Indian writer of children's literature (1934–2021)

Leela Nambudiripad (16 May 1934 – 27 April 2021), known by her pen name Sumangala, was an Indian author of children's literature in Malayalam. Some of her notable works included Neypaayasam, Mithayippoti, as well as translations of the Panchatantra into Malayalam.

She received the 1979 Kerala Sahitya Akademi Award for Children's Literature and the 2013 Kendra Sahitya Akademi Award for Children's Literature.

== Early life ==
Leela Nambudripad was born on 16 May 1934, the eldest daughter of eminent Sanskrit scholars O M C Narayanan Nambudiripad and Uma Antharjanam in Vellinezhi (Palakkad District, Kerala, India).

== Career ==
Nambduripad started her career as a writer in 1959, writing under her pen name Sumangala. In a career of over 40 years, she was referred to as the Enid Blyton of Malayalam and penned over 50 books, of which 23 are for children.

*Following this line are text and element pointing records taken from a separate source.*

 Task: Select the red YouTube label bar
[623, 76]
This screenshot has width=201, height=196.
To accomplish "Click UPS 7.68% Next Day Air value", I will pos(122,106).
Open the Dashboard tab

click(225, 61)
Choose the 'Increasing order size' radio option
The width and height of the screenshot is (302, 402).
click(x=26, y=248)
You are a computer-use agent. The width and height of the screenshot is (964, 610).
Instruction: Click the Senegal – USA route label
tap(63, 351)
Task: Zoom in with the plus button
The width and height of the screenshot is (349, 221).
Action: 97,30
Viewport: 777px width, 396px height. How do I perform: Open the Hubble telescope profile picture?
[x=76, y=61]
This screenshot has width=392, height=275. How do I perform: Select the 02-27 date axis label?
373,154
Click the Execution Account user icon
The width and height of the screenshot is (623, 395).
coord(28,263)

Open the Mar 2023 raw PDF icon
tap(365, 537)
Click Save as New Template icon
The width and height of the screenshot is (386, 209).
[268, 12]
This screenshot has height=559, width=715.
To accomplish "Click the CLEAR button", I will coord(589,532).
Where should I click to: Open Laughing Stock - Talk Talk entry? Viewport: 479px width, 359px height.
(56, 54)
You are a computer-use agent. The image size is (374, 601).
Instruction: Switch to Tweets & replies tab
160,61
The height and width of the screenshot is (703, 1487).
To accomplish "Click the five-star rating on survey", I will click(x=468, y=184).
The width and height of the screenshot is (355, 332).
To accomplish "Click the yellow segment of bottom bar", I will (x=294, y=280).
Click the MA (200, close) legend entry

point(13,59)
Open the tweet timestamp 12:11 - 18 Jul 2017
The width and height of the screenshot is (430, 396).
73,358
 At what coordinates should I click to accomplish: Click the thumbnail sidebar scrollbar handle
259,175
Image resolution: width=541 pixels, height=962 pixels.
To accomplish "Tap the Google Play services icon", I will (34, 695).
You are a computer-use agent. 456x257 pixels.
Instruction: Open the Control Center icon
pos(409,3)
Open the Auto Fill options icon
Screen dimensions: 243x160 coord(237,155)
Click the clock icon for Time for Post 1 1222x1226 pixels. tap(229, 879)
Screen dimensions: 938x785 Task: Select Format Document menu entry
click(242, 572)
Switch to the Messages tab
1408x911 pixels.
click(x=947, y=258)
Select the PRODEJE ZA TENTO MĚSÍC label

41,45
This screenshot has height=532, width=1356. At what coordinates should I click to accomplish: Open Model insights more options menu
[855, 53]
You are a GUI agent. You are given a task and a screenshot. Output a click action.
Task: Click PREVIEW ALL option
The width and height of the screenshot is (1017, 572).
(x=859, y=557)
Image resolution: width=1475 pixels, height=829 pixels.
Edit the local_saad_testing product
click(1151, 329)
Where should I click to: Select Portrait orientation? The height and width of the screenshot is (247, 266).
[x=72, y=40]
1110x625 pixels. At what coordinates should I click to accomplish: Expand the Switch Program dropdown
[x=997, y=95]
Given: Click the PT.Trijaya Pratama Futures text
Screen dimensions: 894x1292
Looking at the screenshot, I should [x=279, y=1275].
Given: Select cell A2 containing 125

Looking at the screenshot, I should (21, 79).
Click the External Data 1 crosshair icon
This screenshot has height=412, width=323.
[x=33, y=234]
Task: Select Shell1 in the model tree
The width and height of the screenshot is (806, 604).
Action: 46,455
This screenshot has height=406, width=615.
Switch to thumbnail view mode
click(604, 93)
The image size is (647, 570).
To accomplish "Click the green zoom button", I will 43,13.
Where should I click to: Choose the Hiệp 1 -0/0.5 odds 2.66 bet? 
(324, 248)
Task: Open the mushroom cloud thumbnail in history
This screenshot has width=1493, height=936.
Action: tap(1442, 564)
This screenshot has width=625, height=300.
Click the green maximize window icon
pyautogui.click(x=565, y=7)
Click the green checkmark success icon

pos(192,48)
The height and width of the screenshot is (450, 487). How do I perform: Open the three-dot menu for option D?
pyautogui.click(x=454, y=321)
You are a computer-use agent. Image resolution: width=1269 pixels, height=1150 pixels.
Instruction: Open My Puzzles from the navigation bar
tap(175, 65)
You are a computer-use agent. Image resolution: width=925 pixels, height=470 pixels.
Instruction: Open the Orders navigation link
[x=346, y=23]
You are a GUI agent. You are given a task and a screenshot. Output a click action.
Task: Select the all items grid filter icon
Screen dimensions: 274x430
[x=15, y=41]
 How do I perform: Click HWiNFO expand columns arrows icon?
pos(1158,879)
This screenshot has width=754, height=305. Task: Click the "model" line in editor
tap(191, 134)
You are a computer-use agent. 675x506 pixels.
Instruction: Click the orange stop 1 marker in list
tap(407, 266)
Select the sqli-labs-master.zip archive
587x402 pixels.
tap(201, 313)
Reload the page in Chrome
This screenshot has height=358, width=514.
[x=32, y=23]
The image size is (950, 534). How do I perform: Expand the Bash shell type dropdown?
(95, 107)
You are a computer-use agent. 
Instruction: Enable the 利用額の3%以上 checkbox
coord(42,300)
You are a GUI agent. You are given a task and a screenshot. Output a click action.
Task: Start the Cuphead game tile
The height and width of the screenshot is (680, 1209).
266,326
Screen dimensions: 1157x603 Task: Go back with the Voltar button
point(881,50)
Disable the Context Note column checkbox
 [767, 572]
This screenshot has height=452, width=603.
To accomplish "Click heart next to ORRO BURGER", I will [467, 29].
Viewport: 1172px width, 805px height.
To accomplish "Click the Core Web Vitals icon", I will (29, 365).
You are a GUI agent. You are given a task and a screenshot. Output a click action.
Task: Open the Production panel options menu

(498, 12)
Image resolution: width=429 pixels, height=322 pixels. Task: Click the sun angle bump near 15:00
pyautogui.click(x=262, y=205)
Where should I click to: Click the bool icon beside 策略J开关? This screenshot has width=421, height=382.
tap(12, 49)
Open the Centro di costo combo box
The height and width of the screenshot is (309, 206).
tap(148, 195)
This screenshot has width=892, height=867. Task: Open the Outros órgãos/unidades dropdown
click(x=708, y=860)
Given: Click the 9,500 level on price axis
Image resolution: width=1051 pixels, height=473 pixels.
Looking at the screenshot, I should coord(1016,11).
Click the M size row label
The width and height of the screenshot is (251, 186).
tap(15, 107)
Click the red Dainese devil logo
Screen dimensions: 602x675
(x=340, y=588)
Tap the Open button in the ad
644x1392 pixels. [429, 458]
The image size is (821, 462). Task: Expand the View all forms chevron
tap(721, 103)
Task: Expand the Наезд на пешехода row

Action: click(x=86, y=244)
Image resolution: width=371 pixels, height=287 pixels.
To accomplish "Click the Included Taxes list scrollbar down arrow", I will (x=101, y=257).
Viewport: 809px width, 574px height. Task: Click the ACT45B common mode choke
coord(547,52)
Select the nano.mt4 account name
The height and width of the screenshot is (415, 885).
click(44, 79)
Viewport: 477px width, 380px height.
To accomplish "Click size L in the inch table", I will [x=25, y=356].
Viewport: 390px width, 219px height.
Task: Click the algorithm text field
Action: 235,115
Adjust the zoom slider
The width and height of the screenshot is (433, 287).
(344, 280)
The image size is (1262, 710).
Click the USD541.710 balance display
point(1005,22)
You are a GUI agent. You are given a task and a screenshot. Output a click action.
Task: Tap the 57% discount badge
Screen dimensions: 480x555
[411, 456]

Her most celebrated works include Mithayippoti, Neypaayasam, Manchaatikkuru, Kurinjiyum Koottukaarum, Ee Kattha Kettittundo, Nadodi Cholkathakal, Rahasyam and Kudamanikal. She was most noted for her translation into Malayalam of the Panchatantra. Sumangala has also translated the Valmiki Ramayanam into Malayalam from Sanskrit. She also was the compiler of Pacha Malayala Nikhandu, a dictionary of colloquial Malayalam. The book was praised for its insights and diverse facts about the Malayalam language.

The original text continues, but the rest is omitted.